**TRY IT**
The records below are to be restated word for word, with their images omitted.
Segment Start: DATA FOR THE TASK
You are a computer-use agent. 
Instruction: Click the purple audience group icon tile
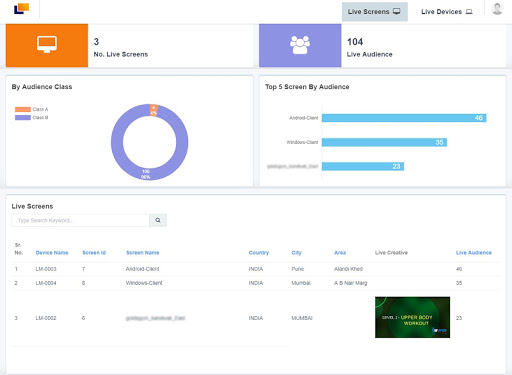point(300,45)
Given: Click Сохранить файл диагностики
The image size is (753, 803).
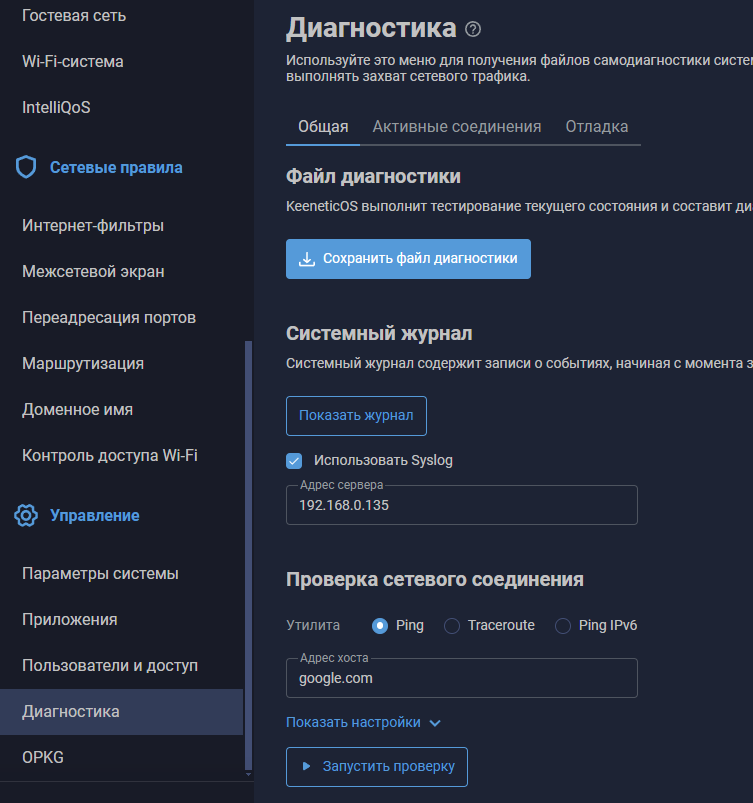Looking at the screenshot, I should pos(408,258).
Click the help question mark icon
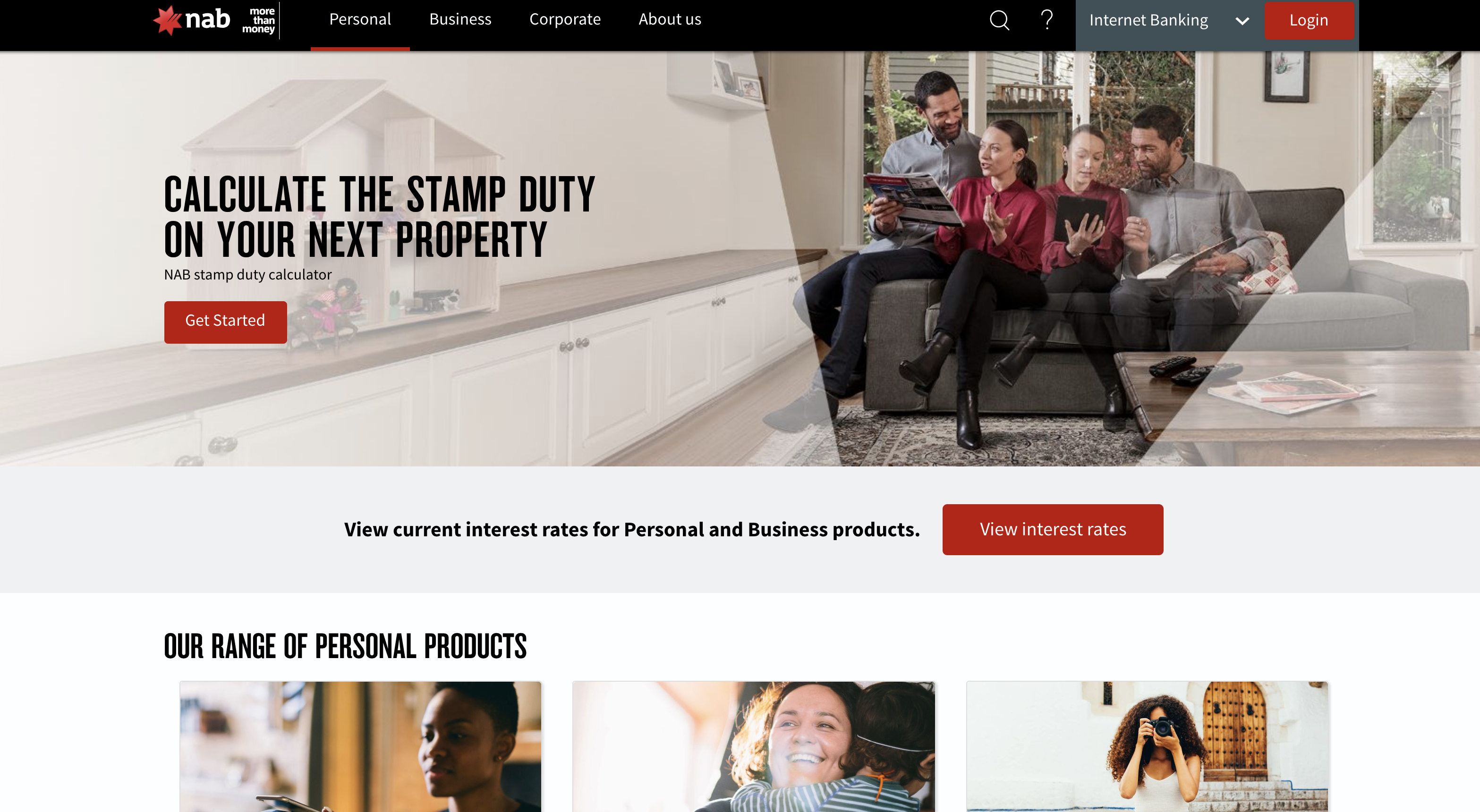This screenshot has height=812, width=1480. pos(1047,19)
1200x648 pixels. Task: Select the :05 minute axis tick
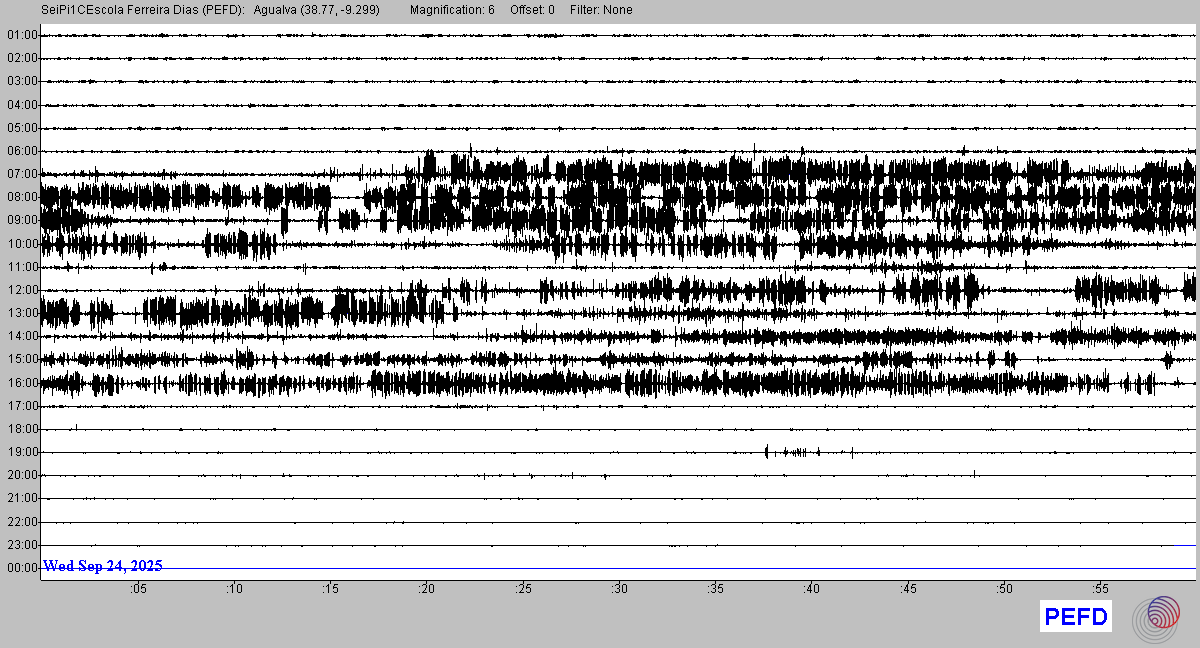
Segment End: DATA FOR THE TASK
**REPLY**
You are a computer-use agent. 
Instruction: Click the purple audience group icon tile
point(300,45)
Given: Click Сохранить файл диагностики
The image size is (753, 803).
Looking at the screenshot, I should pos(408,258).
Click the help question mark icon
This screenshot has height=812, width=1480. pos(1047,19)
1200x648 pixels. Task: Select the :05 minute axis tick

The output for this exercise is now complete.